--- Begin The records ---

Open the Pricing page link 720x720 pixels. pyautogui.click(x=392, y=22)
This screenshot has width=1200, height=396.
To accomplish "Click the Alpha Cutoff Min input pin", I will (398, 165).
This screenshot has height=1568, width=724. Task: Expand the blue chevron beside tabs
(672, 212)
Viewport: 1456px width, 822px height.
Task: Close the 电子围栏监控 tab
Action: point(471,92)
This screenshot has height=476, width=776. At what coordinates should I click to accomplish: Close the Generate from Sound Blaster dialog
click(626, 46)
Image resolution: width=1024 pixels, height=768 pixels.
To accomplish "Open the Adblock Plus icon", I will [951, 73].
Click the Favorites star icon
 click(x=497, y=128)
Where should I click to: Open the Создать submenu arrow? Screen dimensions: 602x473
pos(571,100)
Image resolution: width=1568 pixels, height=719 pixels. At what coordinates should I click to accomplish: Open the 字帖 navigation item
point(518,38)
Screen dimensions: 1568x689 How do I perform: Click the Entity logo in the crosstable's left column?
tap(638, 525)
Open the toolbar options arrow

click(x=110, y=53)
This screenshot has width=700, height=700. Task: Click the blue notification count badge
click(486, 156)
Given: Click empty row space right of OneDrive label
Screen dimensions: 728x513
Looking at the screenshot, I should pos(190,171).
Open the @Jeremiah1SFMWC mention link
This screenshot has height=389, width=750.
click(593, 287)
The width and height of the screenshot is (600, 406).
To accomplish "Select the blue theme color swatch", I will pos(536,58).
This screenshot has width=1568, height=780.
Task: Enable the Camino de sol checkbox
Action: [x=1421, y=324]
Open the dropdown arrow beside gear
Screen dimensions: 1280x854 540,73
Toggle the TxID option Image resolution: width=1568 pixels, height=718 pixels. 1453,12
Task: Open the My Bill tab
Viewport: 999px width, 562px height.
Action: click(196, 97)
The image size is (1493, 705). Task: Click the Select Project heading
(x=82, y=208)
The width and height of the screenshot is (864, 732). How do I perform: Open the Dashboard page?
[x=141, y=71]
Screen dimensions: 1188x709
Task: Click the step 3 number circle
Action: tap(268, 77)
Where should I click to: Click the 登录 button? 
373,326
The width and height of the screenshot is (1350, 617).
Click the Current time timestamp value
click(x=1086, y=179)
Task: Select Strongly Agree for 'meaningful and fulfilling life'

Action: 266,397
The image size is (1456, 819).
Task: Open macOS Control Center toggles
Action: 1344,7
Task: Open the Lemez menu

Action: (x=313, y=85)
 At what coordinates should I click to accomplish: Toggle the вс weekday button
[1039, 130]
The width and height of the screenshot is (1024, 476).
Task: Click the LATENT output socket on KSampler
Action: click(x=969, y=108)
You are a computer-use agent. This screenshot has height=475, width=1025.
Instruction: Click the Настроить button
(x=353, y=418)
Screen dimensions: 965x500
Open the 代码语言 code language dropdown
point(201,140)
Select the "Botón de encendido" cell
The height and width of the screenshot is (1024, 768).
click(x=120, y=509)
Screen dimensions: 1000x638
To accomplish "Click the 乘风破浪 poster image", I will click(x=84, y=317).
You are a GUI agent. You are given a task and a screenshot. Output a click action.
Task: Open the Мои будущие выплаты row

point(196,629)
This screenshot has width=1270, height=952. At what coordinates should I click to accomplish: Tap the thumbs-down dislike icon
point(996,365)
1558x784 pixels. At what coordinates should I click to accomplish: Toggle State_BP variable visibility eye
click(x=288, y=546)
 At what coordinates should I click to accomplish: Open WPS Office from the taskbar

--- End The records ---

:: What is required ::
Replace "Image resolution" with "Display resolution" throughout the records above, and give all the lines again with nothing else changed.

:: Result for this task ::
Open the Pricing page link 720x720 pixels. pyautogui.click(x=392, y=22)
This screenshot has width=1200, height=396.
To accomplish "Click the Alpha Cutoff Min input pin", I will (398, 165).
This screenshot has height=1568, width=724. Task: Expand the blue chevron beside tabs
(672, 212)
Viewport: 1456px width, 822px height.
Task: Close the 电子围栏监控 tab
Action: point(471,92)
This screenshot has height=476, width=776. At what coordinates should I click to accomplish: Close the Generate from Sound Blaster dialog
click(626, 46)
Display resolution: width=1024 pixels, height=768 pixels.
To accomplish "Open the Adblock Plus icon", I will [951, 73].
Click the Favorites star icon
 click(x=497, y=128)
Where should I click to: Open the Создать submenu arrow? Screen dimensions: 602x473
pos(571,100)
Display resolution: width=1568 pixels, height=719 pixels. At what coordinates should I click to accomplish: Open the 字帖 navigation item
point(518,38)
Screen dimensions: 1568x689 How do I perform: Click the Entity logo in the crosstable's left column?
tap(638, 525)
Open the toolbar options arrow

click(x=110, y=53)
This screenshot has width=700, height=700. Task: Click the blue notification count badge
click(486, 156)
Given: Click empty row space right of OneDrive label
Screen dimensions: 728x513
Looking at the screenshot, I should pos(190,171).
Open the @Jeremiah1SFMWC mention link
This screenshot has height=389, width=750.
click(593, 287)
The width and height of the screenshot is (600, 406).
To accomplish "Select the blue theme color swatch", I will pos(536,58).
This screenshot has width=1568, height=780.
Task: Enable the Camino de sol checkbox
Action: [x=1421, y=324]
Open the dropdown arrow beside gear
Screen dimensions: 1280x854 540,73
Toggle the TxID option Display resolution: width=1568 pixels, height=718 pixels. 1453,12
Task: Open the My Bill tab
Viewport: 999px width, 562px height.
Action: click(196, 97)
The image size is (1493, 705). Task: Click the Select Project heading
(x=82, y=208)
The width and height of the screenshot is (864, 732). How do I perform: Open the Dashboard page?
[x=141, y=71]
Screen dimensions: 1188x709
Task: Click the step 3 number circle
Action: tap(268, 77)
Where should I click to: Click the 登录 button? 
373,326
The width and height of the screenshot is (1350, 617).
Click the Current time timestamp value
click(x=1086, y=179)
Task: Select Strongly Agree for 'meaningful and fulfilling life'

Action: 266,397
The image size is (1456, 819).
Task: Open macOS Control Center toggles
Action: 1344,7
Task: Open the Lemez menu

Action: (x=313, y=85)
 At what coordinates should I click to accomplish: Toggle the вс weekday button
[1039, 130]
The width and height of the screenshot is (1024, 476).
Task: Click the LATENT output socket on KSampler
Action: click(x=969, y=108)
You are a computer-use agent. This screenshot has height=475, width=1025.
Instruction: Click the Настроить button
(x=353, y=418)
Screen dimensions: 965x500
Open the 代码语言 code language dropdown
point(201,140)
Select the "Botón de encendido" cell
The height and width of the screenshot is (1024, 768).
click(x=120, y=509)
Screen dimensions: 1000x638
To accomplish "Click the 乘风破浪 poster image", I will click(x=84, y=317).
You are a GUI agent. You are given a task and a screenshot. Output a click action.
Task: Open the Мои будущие выплаты row

point(196,629)
This screenshot has width=1270, height=952. At what coordinates should I click to accomplish: Tap the thumbs-down dislike icon
point(996,365)
1558x784 pixels. At what coordinates should I click to accomplish: Toggle State_BP variable visibility eye
click(x=288, y=546)
 At what coordinates should I click to accomplish: Open WPS Office from the taskbar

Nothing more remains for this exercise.